3. Re:Reminds me of something... by MrLizard · 2014-01-25 16:19 · Score: 1
  
  It took 10 minutes for the Skynet joke? Slashdot, I am disappoint.
4. Re:Reminds me of something... by Luckyo · 2014-01-26 03:52 · Score: 1
  
  There is an old saying. "Road to hell is paved with good intentions".
5. Re:Reminds me of something... by Sardaukar86 · 2014-01-26 08:10 · Score: 1
  
  It took 10 minutes for the Skynet joke? Slashdot, I am disappoint.
  No, it took ten minutes for a duplicate Skynet joke. Do try to keep up! :)
  
  --
  ..Mullah or Pope, Preacher or Poet, who was it wrote: "Give any one species too much rope and they'll fuck it up"?
6. Re:Reminds me of something... by Immerman · 2014-01-26 17:17 · Score: 1
  
  What exactly would it mean for a distributed intelligence to reproduce? Might it instead simply expand itself to fill all available niches, with the closest thing to reproduction being when a portion of it is cut off from the main mass? And what might happen when two "forked" branches later encounter each other later having developed in different directions? Reintegration? Conflict? Absorption?

----------

§ **WRITTEN TASK 1**
In the records, copy the lines from the one containing "[email protected] (167, 280)" through the one containing "Parolen [menuitem] (15, 88)" without any changes.

§ **Entries on locating words and elements**
----------

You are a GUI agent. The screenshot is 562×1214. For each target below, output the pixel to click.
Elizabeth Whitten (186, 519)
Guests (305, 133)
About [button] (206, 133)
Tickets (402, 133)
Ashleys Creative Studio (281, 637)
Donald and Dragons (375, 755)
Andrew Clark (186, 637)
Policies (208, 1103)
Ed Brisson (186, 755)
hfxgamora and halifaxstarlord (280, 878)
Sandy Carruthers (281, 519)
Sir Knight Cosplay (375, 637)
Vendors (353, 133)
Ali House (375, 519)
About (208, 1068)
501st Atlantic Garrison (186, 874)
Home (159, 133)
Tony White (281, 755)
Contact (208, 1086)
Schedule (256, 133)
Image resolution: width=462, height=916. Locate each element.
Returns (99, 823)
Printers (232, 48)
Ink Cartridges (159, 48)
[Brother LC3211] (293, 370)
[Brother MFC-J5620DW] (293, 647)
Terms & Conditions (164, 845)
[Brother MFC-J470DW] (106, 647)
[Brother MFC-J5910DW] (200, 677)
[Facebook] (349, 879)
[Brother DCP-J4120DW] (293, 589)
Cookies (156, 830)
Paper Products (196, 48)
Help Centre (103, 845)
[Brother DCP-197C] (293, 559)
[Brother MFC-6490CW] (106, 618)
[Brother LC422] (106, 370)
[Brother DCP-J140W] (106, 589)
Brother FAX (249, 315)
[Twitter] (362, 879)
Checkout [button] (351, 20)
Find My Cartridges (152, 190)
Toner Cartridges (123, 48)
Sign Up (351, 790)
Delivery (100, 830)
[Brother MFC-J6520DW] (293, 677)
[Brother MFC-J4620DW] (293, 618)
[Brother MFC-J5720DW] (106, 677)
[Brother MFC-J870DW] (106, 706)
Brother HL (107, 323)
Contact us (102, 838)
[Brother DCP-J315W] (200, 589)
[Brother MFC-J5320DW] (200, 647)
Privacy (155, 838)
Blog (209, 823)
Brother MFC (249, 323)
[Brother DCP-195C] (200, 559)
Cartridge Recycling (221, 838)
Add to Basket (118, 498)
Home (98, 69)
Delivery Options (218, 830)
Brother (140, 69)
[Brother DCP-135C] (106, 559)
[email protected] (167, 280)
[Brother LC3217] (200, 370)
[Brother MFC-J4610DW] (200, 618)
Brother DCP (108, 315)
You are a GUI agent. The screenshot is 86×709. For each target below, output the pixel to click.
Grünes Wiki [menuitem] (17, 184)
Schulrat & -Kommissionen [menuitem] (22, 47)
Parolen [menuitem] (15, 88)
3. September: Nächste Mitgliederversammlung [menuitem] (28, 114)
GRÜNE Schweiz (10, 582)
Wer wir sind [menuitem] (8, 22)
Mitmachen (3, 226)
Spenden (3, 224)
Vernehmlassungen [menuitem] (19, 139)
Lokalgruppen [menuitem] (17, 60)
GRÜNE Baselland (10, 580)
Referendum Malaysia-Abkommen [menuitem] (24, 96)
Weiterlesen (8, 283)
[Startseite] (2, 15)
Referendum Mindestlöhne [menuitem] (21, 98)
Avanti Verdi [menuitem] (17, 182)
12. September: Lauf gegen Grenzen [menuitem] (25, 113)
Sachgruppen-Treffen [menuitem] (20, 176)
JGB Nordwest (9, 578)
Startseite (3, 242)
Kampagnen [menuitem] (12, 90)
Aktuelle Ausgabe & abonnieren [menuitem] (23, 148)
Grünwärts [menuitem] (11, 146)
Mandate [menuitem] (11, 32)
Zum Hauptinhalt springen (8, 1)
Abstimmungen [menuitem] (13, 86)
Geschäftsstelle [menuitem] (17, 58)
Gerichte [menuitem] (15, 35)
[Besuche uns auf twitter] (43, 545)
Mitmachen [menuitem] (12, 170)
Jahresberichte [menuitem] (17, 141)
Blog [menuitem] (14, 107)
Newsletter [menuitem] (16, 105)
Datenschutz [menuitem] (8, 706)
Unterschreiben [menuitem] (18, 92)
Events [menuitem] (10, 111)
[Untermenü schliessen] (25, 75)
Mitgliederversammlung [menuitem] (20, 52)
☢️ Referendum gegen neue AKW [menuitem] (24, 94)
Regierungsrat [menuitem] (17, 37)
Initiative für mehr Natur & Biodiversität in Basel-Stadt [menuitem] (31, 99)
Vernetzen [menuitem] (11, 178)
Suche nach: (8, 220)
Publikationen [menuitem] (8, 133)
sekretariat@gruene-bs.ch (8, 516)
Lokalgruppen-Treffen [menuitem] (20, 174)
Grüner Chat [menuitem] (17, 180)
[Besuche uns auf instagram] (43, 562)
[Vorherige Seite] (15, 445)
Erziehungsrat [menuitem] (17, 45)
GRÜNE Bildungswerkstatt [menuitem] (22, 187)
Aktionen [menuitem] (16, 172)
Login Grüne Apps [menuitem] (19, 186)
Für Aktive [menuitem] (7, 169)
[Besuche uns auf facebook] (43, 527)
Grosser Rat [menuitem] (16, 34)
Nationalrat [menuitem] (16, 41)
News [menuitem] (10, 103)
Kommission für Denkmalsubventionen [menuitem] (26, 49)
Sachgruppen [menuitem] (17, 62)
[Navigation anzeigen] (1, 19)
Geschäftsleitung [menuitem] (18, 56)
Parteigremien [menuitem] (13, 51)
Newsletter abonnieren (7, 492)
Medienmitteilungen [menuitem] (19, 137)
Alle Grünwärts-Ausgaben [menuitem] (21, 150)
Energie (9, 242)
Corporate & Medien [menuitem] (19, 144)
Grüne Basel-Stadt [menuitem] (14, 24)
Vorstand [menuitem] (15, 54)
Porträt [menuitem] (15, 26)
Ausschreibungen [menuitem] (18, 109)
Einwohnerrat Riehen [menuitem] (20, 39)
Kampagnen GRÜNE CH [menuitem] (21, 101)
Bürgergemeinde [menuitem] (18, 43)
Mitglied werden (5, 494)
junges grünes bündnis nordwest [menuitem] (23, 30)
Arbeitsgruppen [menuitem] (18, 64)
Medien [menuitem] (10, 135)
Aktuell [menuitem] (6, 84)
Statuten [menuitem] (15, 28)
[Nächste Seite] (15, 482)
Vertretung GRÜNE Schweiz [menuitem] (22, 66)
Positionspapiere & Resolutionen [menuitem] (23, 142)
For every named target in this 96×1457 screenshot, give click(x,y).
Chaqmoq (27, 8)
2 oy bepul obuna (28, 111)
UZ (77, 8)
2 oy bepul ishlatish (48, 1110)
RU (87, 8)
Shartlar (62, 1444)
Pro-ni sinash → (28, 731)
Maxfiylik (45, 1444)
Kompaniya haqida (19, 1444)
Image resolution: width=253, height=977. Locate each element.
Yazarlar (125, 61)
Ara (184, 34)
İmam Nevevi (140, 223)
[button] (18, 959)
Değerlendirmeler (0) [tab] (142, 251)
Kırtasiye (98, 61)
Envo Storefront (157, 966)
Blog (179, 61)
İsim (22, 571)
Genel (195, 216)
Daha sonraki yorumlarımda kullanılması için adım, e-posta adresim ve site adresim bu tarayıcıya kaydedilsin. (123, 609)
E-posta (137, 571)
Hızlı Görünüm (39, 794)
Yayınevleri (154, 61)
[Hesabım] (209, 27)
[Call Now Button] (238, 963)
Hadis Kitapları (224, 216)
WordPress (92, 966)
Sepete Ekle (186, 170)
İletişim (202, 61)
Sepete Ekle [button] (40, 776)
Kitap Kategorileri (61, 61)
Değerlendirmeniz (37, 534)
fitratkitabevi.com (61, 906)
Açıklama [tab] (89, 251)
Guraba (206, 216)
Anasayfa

----------

§ **WRITTEN TASK 2**
Write out the comment thread from "What exactly would" to "Reintegration? Conflict? Absorption?", substituting "networked intelligence" for "distributed intelligence".

§ **RESULT 1**
[email protected] (167, 280)
[Brother LC3217] (200, 370)
[Brother MFC-J4610DW] (200, 618)
Brother DCP (108, 315)
You are a GUI agent. The screenshot is 86×709. For each target below, output the pixel to click.
Grünes Wiki [menuitem] (17, 184)
Schulrat & -Kommissionen [menuitem] (22, 47)
Parolen [menuitem] (15, 88)

§ **RESULT 2**
What exactly would it mean for a networked intelligence to reproduce? Might it instead simply expand itself to fill all available niches, with the closest thing to reproduction being when a portion of it is cut off from the main mass? And what might happen when two "forked" branches later encounter each other later having developed in different directions? Reintegration? Conflict? Absorption?